Hello everyone and welcome to this Ethics Alert blog which will discuss the recent disciplinary opinion of the Supreme Court of Florida suspending Florida lawyer William Winters from practice for 91 days and Mark Yonker for 60 days.  The consolidated case is The Florida Bar vs. William Henry Winters and Marc Edward Yonkers, Case SC10-1333 (September 6, 2012) and the Supreme Court’s opinion is here:

As I have previously reported, William Winters and Marc Yonker are personal injury lawyers who now have offices in Florida and other states.  In a highly publicized (and very contentious) case, the lawyers were prosecuted by The Florida Bar for their alleged misconduct related to their actions before, during, and after leaving the Mulholland law firm.  According to the opinion, the Bar Complaint(s) alleged that:

“in 2001, Winters and Yonker made secret plans to leave the Mulholland Firm and begin practicing together, and that in the process, Winters and Yonker: (1) themselves and through a former paralegal for the Mulholland Firm, solicited Mulholland Firm clients to terminate representation by the Mulholland Firm and be represented by Winters’ (2) made misrepresentations to the Mulholland Firm and to Mulholland Firm clients; (3) made copies of and took possession of Mulholland Firm client files without authorization; and (4) improperly used a third attorney‘s name, who never actually joined the new firm, in their new firm name on documents. The complaints alleged that through this conduct, Respondents violated numerous Rules Regulating the Florida Bar.  The Bar filed the Complaint after Mulholland sued the lawyers and won a jury verdict of $3 million which was reduced in 2008 to $1.7 million.”

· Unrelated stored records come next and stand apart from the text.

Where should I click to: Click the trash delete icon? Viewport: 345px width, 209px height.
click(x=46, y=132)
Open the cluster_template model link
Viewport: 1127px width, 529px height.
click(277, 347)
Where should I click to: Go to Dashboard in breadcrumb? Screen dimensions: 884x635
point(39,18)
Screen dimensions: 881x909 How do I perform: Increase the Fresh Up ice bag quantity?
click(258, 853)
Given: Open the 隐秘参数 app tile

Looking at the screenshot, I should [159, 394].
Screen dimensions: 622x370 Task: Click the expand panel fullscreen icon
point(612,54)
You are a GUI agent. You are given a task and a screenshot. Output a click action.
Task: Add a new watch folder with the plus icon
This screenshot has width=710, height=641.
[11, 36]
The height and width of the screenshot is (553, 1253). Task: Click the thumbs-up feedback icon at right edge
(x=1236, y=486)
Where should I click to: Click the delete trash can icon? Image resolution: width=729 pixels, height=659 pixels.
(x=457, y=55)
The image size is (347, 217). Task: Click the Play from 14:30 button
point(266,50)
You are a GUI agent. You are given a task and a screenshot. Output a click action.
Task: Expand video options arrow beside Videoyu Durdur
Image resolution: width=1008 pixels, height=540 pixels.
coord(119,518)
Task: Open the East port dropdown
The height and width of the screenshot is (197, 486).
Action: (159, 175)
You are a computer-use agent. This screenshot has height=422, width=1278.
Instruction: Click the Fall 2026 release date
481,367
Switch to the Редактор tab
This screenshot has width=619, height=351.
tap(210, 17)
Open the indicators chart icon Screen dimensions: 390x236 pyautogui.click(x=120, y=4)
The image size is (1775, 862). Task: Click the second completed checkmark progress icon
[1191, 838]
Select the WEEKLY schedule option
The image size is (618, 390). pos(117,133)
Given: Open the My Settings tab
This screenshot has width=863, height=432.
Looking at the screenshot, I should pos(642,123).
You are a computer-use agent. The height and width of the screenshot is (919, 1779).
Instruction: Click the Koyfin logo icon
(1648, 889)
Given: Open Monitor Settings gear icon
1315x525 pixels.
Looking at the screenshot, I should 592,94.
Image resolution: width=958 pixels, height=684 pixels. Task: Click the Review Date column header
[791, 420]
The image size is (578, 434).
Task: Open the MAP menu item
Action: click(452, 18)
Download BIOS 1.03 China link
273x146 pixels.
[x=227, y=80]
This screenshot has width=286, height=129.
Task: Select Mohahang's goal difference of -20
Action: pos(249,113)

After extended proceedings were held in 2011, the referee found the lawyers not guilty of the most serious Bar rule violations and recommended that they receive an admonishment for minor misconduct.  The referee also criticized the Bar for waiting until after the Mulholland litigation was completed to prosecute the case(s).

The Florida Supreme Court opinion found that the lawyers solicited clients of the Mulholland law firm to terminate that law firm and hire their new law firm to represent them, made misrepresentations to the Mulholland law firm, made copies of and took files belonging to the firm, and improperly used a third lawyer’s name in their firm name.  According to the opinion, “(t)he Bar argues that Winters and Yonker’s ‘personal use’ of the Mulholland firm’s client files constituted acts of criminal theft under section 812.014, Florida Statutes (2001), and that theft inherently reflects adversely on a lawyer‘s honesty, trustworthiness, or fitness as a lawyer. We agree…Winters‘ and Yonker’s conduct in appropriating client files from their employer for their own personal use constitutes theft. The referee’s findings do not support the recommendation that Respondents be found not guilty of violating rule 4-8.4(b).  Accordingly, this recommendation is disapproved.”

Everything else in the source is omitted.